DATA FOR THIS TASK section start
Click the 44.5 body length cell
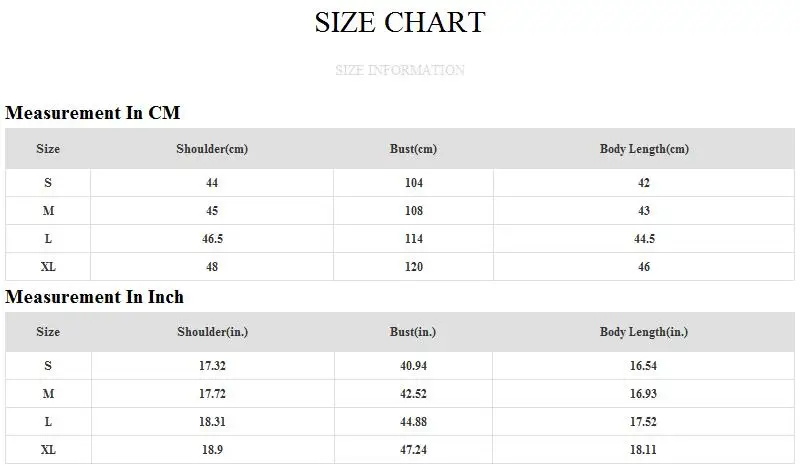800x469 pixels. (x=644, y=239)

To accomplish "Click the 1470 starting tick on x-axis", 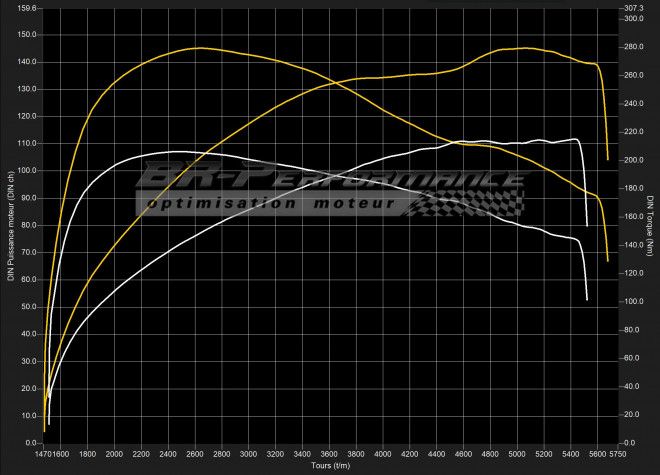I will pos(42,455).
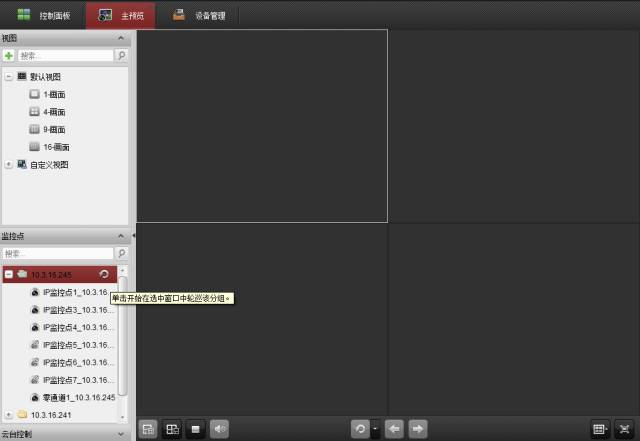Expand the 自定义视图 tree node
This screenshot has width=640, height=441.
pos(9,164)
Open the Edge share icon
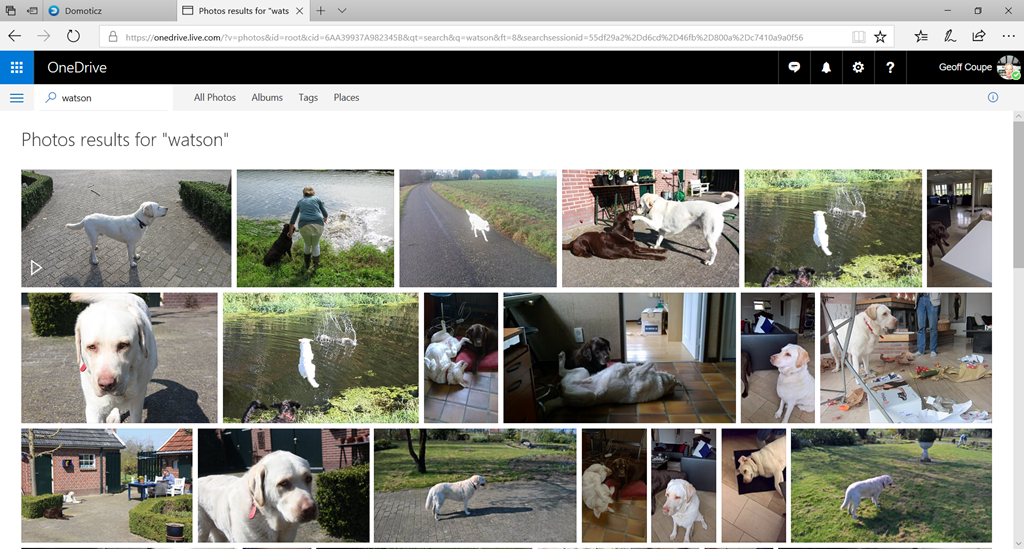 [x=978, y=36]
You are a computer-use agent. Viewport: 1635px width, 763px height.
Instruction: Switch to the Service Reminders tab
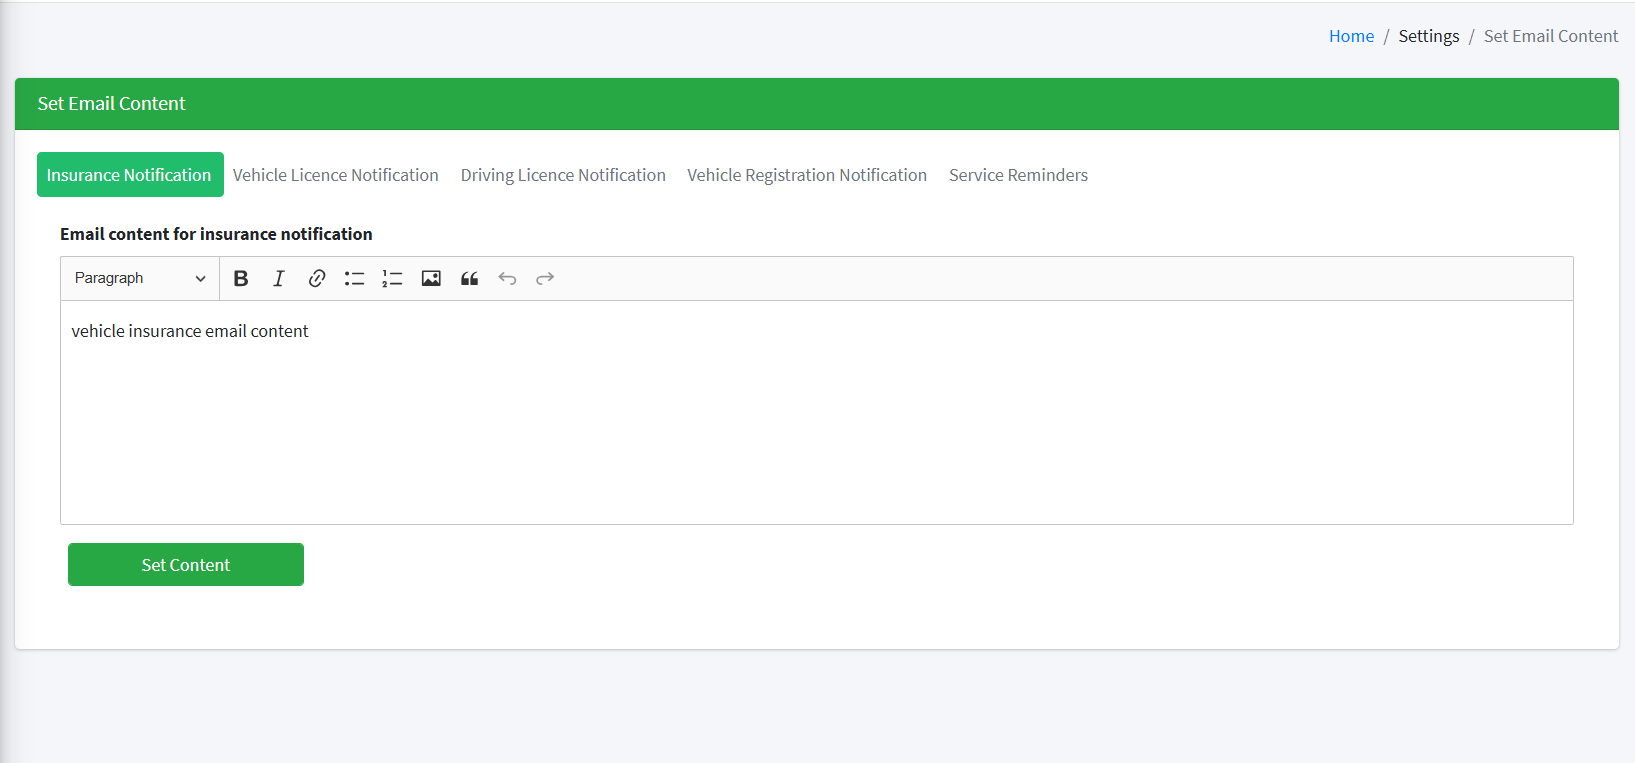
DATA FOR THIS TASK section end
» HOW TO COMPLETE THIS TASK:
Output exactly the lines from the one that has "Open the Edge share icon" through the end of the data. Do not include pictures.

» EXERCISE RESPONSE:
Open the Edge share icon
 [x=978, y=36]
You are a computer-use agent. Viewport: 1635px width, 763px height.
Instruction: Switch to the Service Reminders tab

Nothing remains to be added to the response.